Suddenly, I heard a news alert. A female newscaster was talking to a woman who had called in on her cell phone. The woman, with a mixture of alarm and disbelief in her voice, was saying she had just seen a plane crash into a New York City skyscraper.

I stopped typing. A sense of sinking dread hit me like a two-by-four in the gut.

“No!” I said aloud. “Oh, my God, not again!”

I kept listening as the woman continued to describe what she had just seen: a plane out of nowhere smashed into the building and then a giant fire ball erupted, smoke gushing from the tall structure. Then she said something about one of the Twin Towers. Only then did it dawn on me the newscast was a recap of that abysmal day 11 years ago, one of the darkest days of my life, of every American’s life: Sept. 11, 2001.

I’m glad I lived long enough to wake up one morning and hear Osama bin Laden had been killed by an American Navy Seals team. I know I shouldn’t gloat about the death of anyone, but gloat I did. I let out a loud whoop of joy, then I gloated, rubbing my hands together. I not only gloated – I celebrated. That day, with jubilant neighbors at my house, I popped open a bottle of champagne, and we enjoyed toast after toast to the death of bin Laden. That day, for me, was as bright and happy as Sept. 11, 2001 was dark.

In the years since those vicious attacks, we have much to be thankful for. Our surveillance network has become much tighter and more coordinated, with increasingly sophisticated electronic devices for keeping tabs on fiends who plot our destruction. Yes, such spy techniques are worrisome in a free society as they can be turned against us, too. However, make no mistake, massive, intricate surveillance is an absolute must in today’s world, when terrorists far and wide keep hatching their homicidal schemes. We can also be deeply grateful for our military men and women who have served so selflessly overseas. Their tracking down and killing of al Qaeda extremists has hugely helped in the wider war on terror. Their relentless pressure on the Taliban has helped squelch those who harbor terrorism and inculcate the forces of irrational hatred.
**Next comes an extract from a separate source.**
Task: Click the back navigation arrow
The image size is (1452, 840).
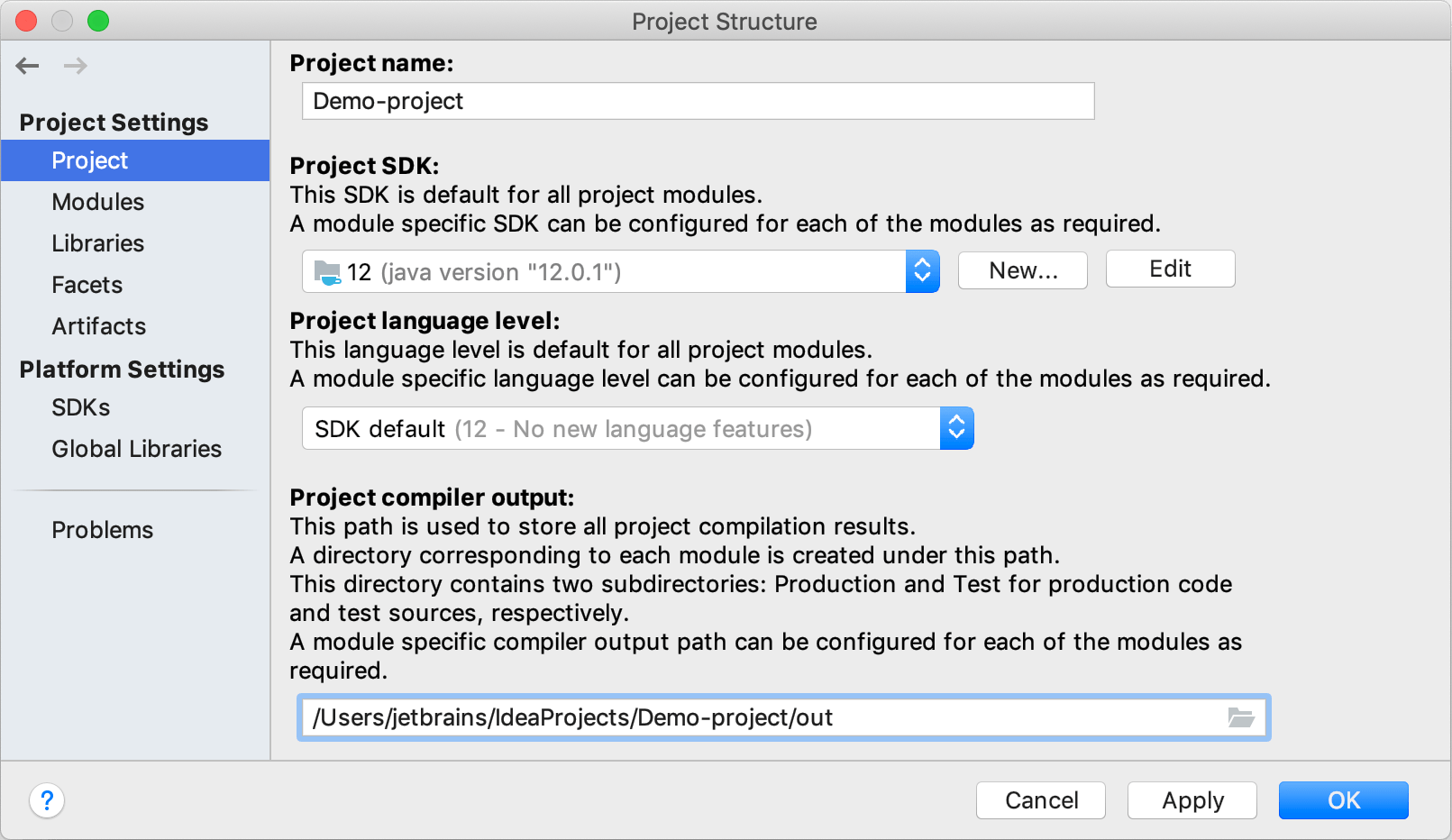Action: click(28, 66)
I have said this many times, and I will say it again: The attacks on America on Sept. 11, 2001 gained the terrorists absolutely nothing. They scored no points among any civilized people. They achieved no triumph, and they not only did not win a thing – they lost big-time, and they continue to lose because they are a pack of deranged losers whose only cause is suffering and death to others. All that bin Laden proved is he has become one of the most reviled monsters in the pages of history. He and his goons might just as well have blown themselves up into oblivion, and now the American military, with help from other countries, is doing it for them.

Unfortunately, it takes thugs and tyrants so long too long – to learn that their evil deeds are utterly self-defeating. May they continue to learn that relentless lesson – the hard way.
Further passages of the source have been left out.